№3, 2011/Материалы и сообщения

Теоретическая история, диалектика и риторика русской литературы

История русской литературы является опорным курсом в подготовке всякого гуманитария. Преувеличить значение этого курса невозможно. На любом филологическом факультете любого российского вуза на историю русской литературы отводится максимальное количество учебных часов, и преподавание дисциплины осуществляется с той наибольшей полнотой, которую в состоянии обеспечить кадровый состав данного заведения.

Тем более досадной предстает методологическая неустроенность самого курса истории русской литературы. История нуждается в периодизации. История русской литературы в этом смысле не является исключением. Но принципы, на которых осуществляется выделение периодов в ней, далеки от основательности. Как правило, периодизация привязывается к принятому членению социальной истории. В древнерусской эпохе выделяются литература Киевской Руси, литература периода феодальной раздробленности и монголо-татарского ига, литература Московского царства, литература «смутного», то есть «переходного», XVII столетия. В анамнезе периодизаций XIX века находится связь с этапами освободительного движения. Границами периодов в литературе ХХ века выступают Октябрьская революция и Великая Отечественная война.

Такой принцип не является удовлетворительным и не должен сохранять свой приоритет бесконечно. Необходимы твердые основания собственно филологического свойства, которые позволили бы представить историю русской литературы как логически сообразный, внутренне скоординированный процесс. При этом необходимо, чтобы русская литература виделась на этих основаниях как целое: и книжность Средневековья, и литература Нового времени — в их неразрывной связи и преемственности.

В настоящей статье мы предлагаем разработку таких оснований — возможно, как их вариант. Назовем сразу же те моменты, которые выступают в качестве опорных. Ниже в ходе изложения эти моменты будут раскрыты.

Первое. История литературы как целого должна носить теоретический характер: это история развития литературы.

Второе. Развитие литературы диалектично, оно есть само диалектическое становление слова, данное нам во временной протяженности.

Третье. Развитие литературы — это развитие речевой коммуникации, и на него влияют законы коммуникации, а следовательно, история литературы риторична.
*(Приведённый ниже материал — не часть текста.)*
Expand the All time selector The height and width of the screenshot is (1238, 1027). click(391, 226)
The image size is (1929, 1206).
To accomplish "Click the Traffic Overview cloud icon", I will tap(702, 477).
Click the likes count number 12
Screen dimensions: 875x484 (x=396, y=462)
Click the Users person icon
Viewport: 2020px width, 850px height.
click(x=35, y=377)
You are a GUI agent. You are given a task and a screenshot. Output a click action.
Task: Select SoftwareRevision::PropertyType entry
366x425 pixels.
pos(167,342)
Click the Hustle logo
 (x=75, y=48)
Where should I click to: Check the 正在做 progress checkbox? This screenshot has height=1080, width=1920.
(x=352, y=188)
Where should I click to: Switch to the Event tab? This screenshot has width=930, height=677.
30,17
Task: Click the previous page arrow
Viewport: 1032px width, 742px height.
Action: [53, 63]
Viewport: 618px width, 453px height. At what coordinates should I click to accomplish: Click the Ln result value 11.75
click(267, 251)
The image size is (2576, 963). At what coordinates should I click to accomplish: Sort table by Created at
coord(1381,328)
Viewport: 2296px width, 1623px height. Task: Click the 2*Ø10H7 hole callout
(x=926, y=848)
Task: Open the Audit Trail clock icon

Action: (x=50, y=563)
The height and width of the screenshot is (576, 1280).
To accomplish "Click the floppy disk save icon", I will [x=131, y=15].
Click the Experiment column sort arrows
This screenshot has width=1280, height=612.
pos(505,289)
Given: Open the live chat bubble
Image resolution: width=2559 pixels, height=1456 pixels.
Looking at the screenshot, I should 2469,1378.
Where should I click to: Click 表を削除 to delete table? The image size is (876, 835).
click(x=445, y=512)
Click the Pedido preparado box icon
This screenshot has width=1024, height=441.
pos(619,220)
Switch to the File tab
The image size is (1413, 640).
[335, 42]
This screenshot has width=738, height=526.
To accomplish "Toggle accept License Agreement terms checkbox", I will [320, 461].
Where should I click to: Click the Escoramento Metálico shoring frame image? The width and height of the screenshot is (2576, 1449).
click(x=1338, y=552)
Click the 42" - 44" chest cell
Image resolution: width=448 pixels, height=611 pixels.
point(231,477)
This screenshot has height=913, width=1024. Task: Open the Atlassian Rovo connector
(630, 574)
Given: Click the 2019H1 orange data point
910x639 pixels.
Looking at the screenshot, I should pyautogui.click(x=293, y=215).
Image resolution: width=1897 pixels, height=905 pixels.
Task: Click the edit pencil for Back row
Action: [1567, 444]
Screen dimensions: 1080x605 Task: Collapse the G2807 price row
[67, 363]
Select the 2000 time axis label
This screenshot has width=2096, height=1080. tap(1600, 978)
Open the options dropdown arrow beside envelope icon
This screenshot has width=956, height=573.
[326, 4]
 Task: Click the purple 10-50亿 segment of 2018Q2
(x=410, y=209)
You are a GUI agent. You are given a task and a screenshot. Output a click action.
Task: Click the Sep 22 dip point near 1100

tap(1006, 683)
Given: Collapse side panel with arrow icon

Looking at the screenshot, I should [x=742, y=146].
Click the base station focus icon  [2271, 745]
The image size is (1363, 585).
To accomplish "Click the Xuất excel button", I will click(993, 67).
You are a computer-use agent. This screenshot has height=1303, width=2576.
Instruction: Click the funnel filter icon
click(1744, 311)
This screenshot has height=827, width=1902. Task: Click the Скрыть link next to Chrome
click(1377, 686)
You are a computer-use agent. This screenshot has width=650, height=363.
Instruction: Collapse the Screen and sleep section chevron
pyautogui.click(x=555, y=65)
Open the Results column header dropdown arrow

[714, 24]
Теоретическая история. О теоретической истории литературы в начале 1970-х годов стал говорить Д. Лихачев. Он сформулировал принцип такой истории и ее отличие от «традиционных» историй, преследующих задачу в подробностях осветить определенный период развития национальной литературы. «Цель теоретической истории другая, — писал Лихачев. — У читателя предполагается некий необходимый минимум знаний, сведений и некоторая начитанность <…> Исследуется лишь характер процесса, его движущие силы, причины возникновения тех или иных явлений, особенности историко-литературного движения данной страны сравнительно с движением других литератур»1.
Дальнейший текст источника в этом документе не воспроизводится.